While statistics describing poverty throughout the Vietnamese population seem optimistic, they do not account for the fact that over half of the population among ethnic minorities continue to live below the poverty line of $2 a day. Individuals from ethnic minority backgrounds are continually isolated, geographically and socially. Their historically limited access to opportunities has created a cycle the country is working to break.
To address these inequalities, the government of Vietnam instituted a ministry known as CEMA (the Committee for Ethnic Minority and Mountainous Area Affairs), and is working to increase education and social opportunities for this population.

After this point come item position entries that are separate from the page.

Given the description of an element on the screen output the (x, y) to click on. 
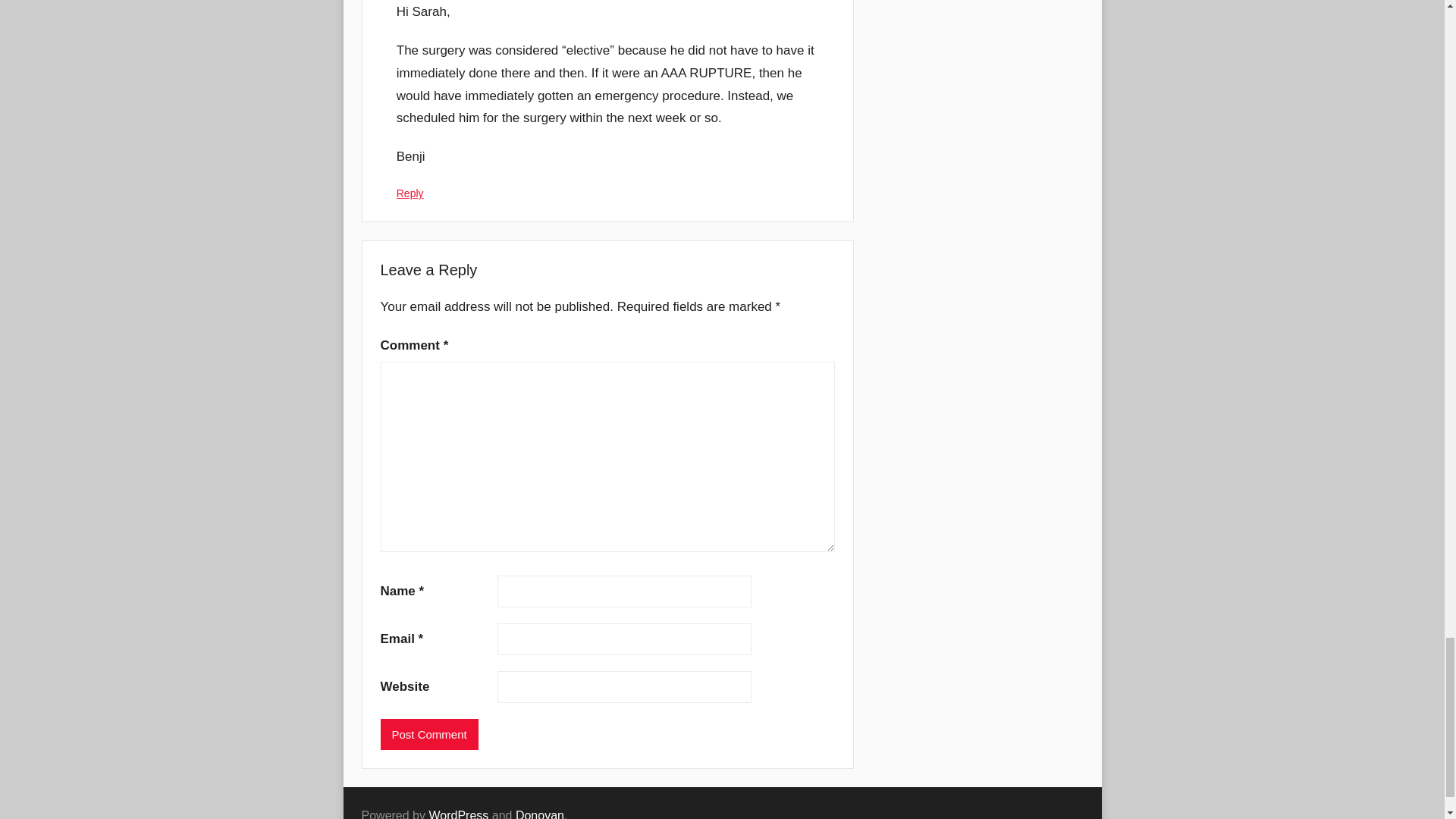
Post Comment (429, 734)
Reply (409, 193)
Post Comment (429, 734)
Given the description of an element on the screen output the (x, y) to click on. 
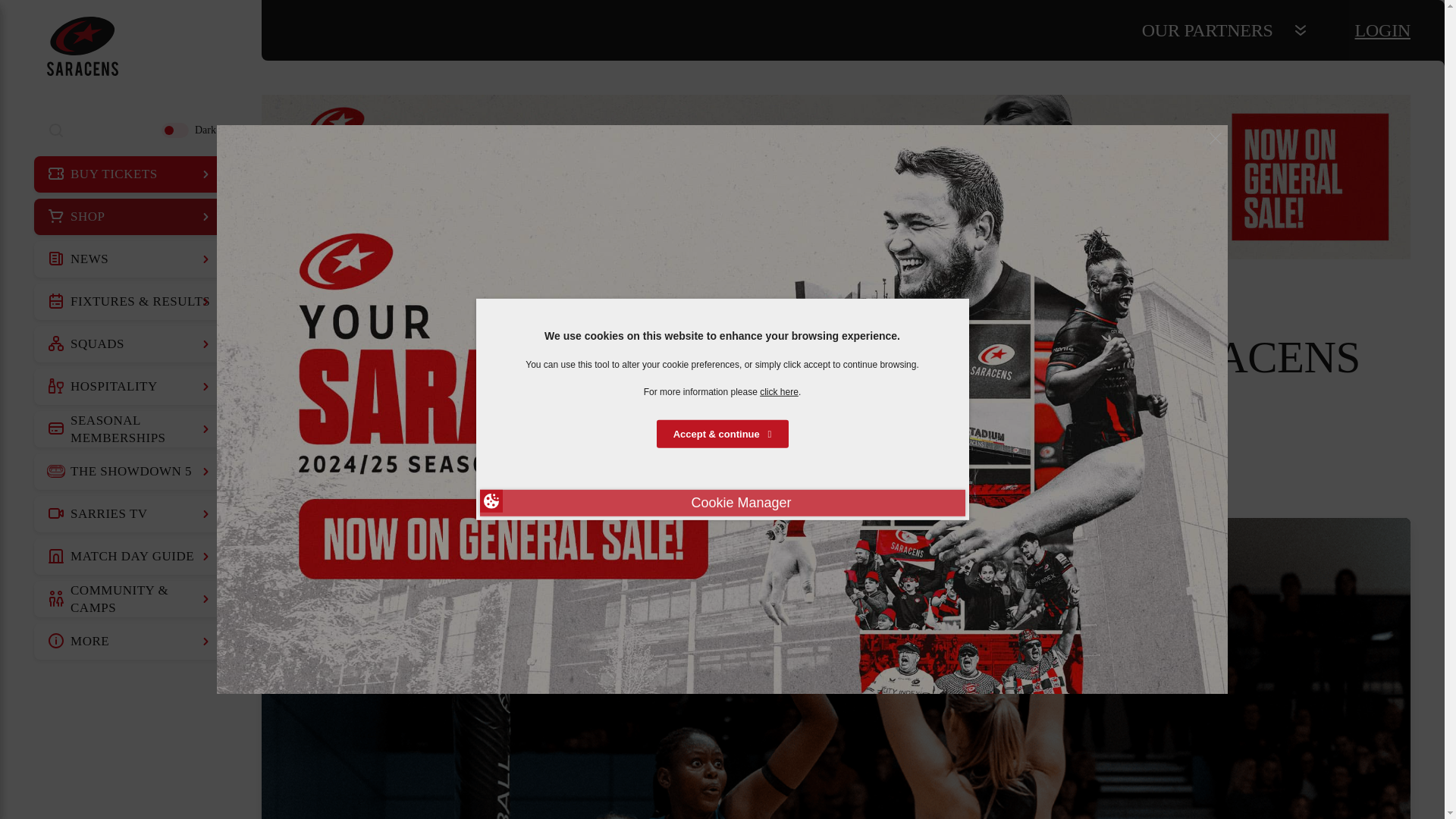
NEWS (130, 258)
LOGIN (1382, 29)
Search (55, 130)
SEASONAL MEMBERSHIPS (130, 429)
SARRIES TV (130, 514)
SQUADS (130, 343)
MATCH DAY GUIDE (130, 556)
BUY TICKETS (130, 174)
HOSPITALITY (130, 386)
Cookie Manager (721, 502)
SHOP (130, 217)
MORE (130, 641)
THE SHOWDOWN 5 (130, 471)
Given the description of an element on the screen output the (x, y) to click on. 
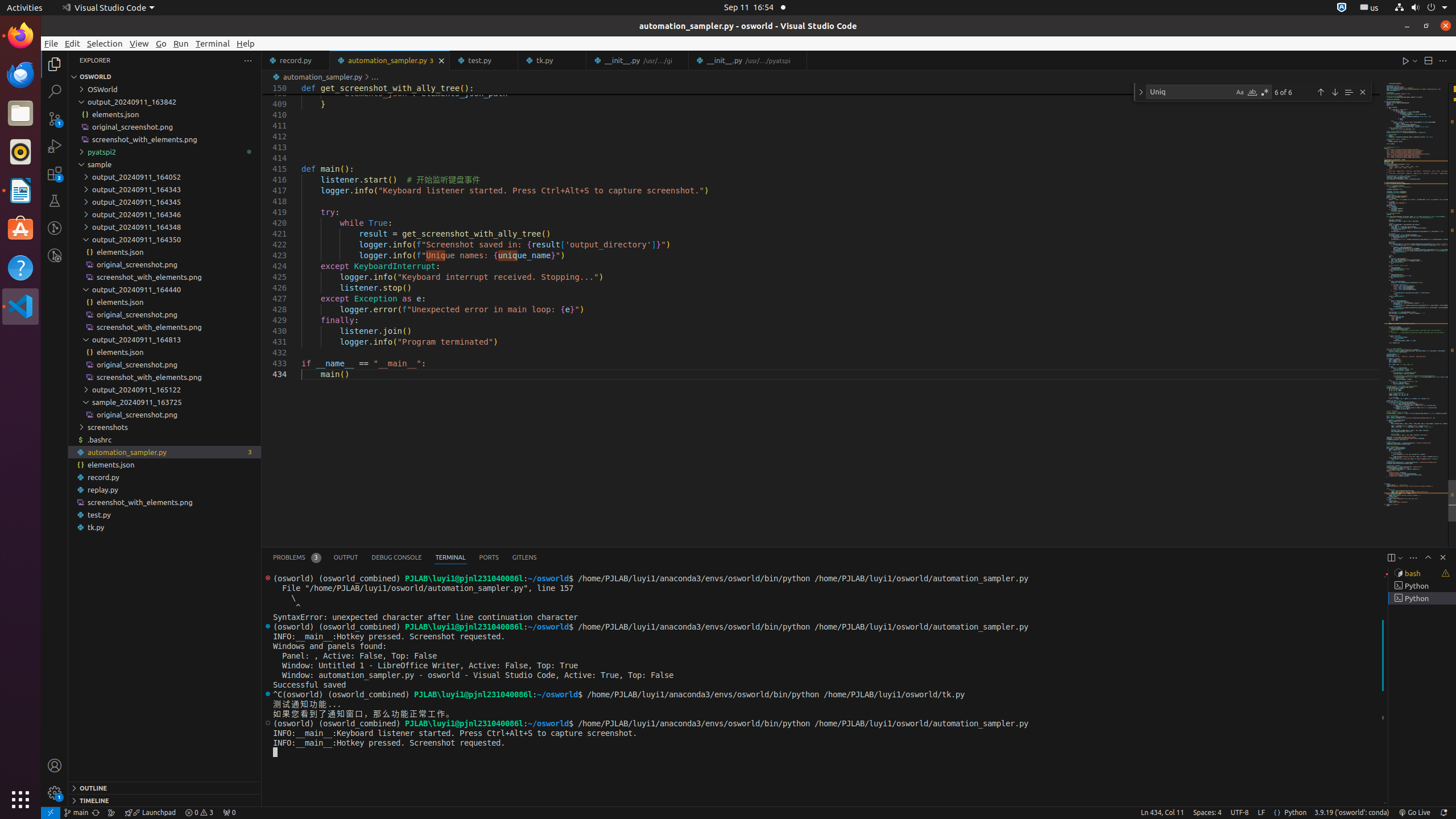
Source Control (Ctrl+Shift+G G) - 1 pending changes Element type: page-tab (54, 118)
screenshot_with_elements.png Element type: tree-item (164, 501)
tk.py Element type: page-tab (552, 60)
:1.21/StatusNotifierItem Element type: menu (1369, 7)
Go Element type: push-button (161, 43)
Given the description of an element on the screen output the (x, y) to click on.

With Vietnam having emerged as a lower middle income country in 2010, all eyes are turned to its economy. Historically, almost all of Vietnam’s production has been handled by its government, weakening its private sector. Even still, in 2016, it was ranked 98 out of 189 countries in the ease of doing business index. Experts from the World Bank argue that a richer domestic private sector could be the final push the country’s economy needs to eliminate poverty.
Failing infrastructure remains one of the large causes of poverty in Vietnam, and many other countries. Although immense efforts were made in the late nineties to bring electricity to its people, Vietnam’s infrastructure systems for energy, water, sanitation and telecommunication are far from where they need to be.
Without efficient and reliable infrastructure, the private sector cannot grow, as individuals are unable to reach the marketplace. Furthermore, until the water system and roadways improve, education cannot flourish, as students are unable to attend school.
The country’s SEDS (Socio-Economic Development Strategy) for 2016-2020 acknowledges the biased education system, struggling market institutions and stagnant infrastructure development as causes of poverty in Vietnam and articulates the need to accelerate progress. This acknowledgment is a clear step forward in the nation’s fight against poverty.